Turning 50 is a pivotal decade. By this time, you may have reached your maximum income level and may be thinking more seriously about planning for retirement. You may also be struggling with big expenses, like sending your kids to college.

It is important to have a good level of savings by the age of 50. At this point in life, the last thing you want is to rack up credit card debt when an emergency expense arises out of the blue.

In fact, recent data from Personal Capital shows that 50-somethings have a respectable amount of cash in savings. But how does your balance compare?

What 50-somethings have saved

The average savings balance for 50-year-olds, based on Personal Capital user accounts, is $63,961. To be clear, this isn’t what the 50-somethings have saved in total – it’s just cash savings. Funds in other accounts, like IRAs and even checking accounts, don’t count toward this amount.

How much money should you have in your savings account?

If you have a short-term goal (like buying a boat or upgrading to a new car), the money you save should go to the bank. You should also have enough money in your savings account for a full emergency fund. This usually means having enough money to pay three to six months of essential bills.

So let’s say you have about $64,000 in savings and your monthly expenses are $6,000. In this case, you are well over the amount of savings needed to cover six months of bills. And in that case, you might want to consider diverting some of your money to a brokerage account or a retirement plan. This is especially true if you are behind on retirement savings.

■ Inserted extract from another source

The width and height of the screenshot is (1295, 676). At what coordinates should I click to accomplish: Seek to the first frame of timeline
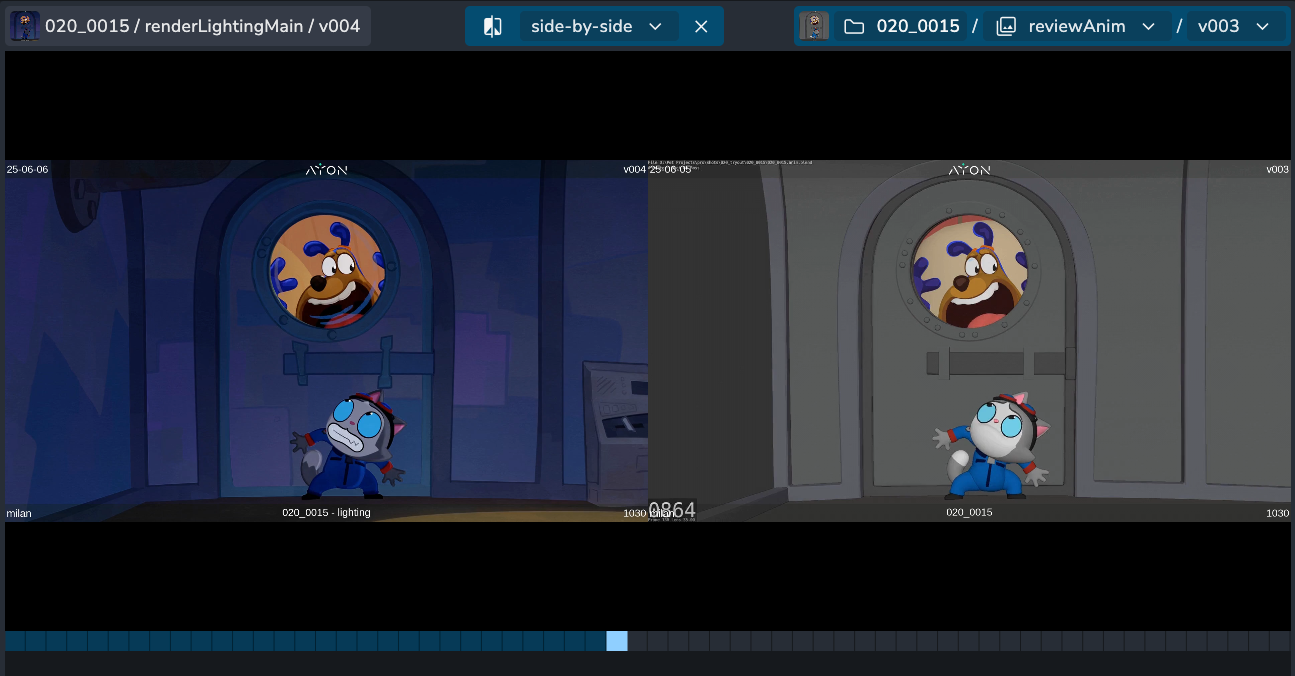coord(15,641)
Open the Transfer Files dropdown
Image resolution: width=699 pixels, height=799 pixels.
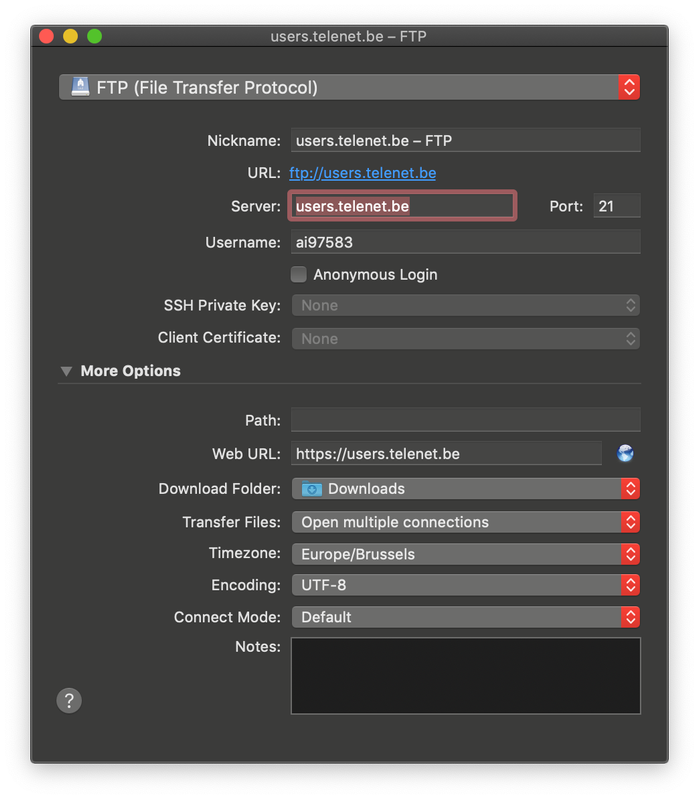pos(465,522)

Once you reach age 50, you are allowed to make catch-up contributions both in a IRA and a 401(k). This is money you should aim to fund your account with if your nest egg isn’t as strong as you would like. And one way to do that is to withdraw money from your savings account.

In fact, keeping too much money in savings at this stage of life may not be the best decision. With a savings account, you will generally get a much lower return on your money than investing it, even during times when banks are paying more generously.

Now, if retirement is, say, 10 years away, you might not want to invest your money too aggressively. But even a conservative investment portfolio is likely to generate a significantly higher return than what you’ll get from your savings account, so now is a good time to assess your level of cash reserves and make sure it’s appropriate.

Keep in mind that before you officially retire, you’ll actually want to have enough money in savings to cover one to two years of expenses. This way, you will have the opportunity to leave your investments alone in case the market crashes. But you can also keep some of that money in your IRA or 401(k). And if you don’t plan to retire for another decade, you don’t need that much cash. now.

In the end, having lots of savings is only a good thing up to a point. Make sure you don’t have too much cash on hand, especially if you think your IRA or 401(k) plan balance isn’t quite where you want it.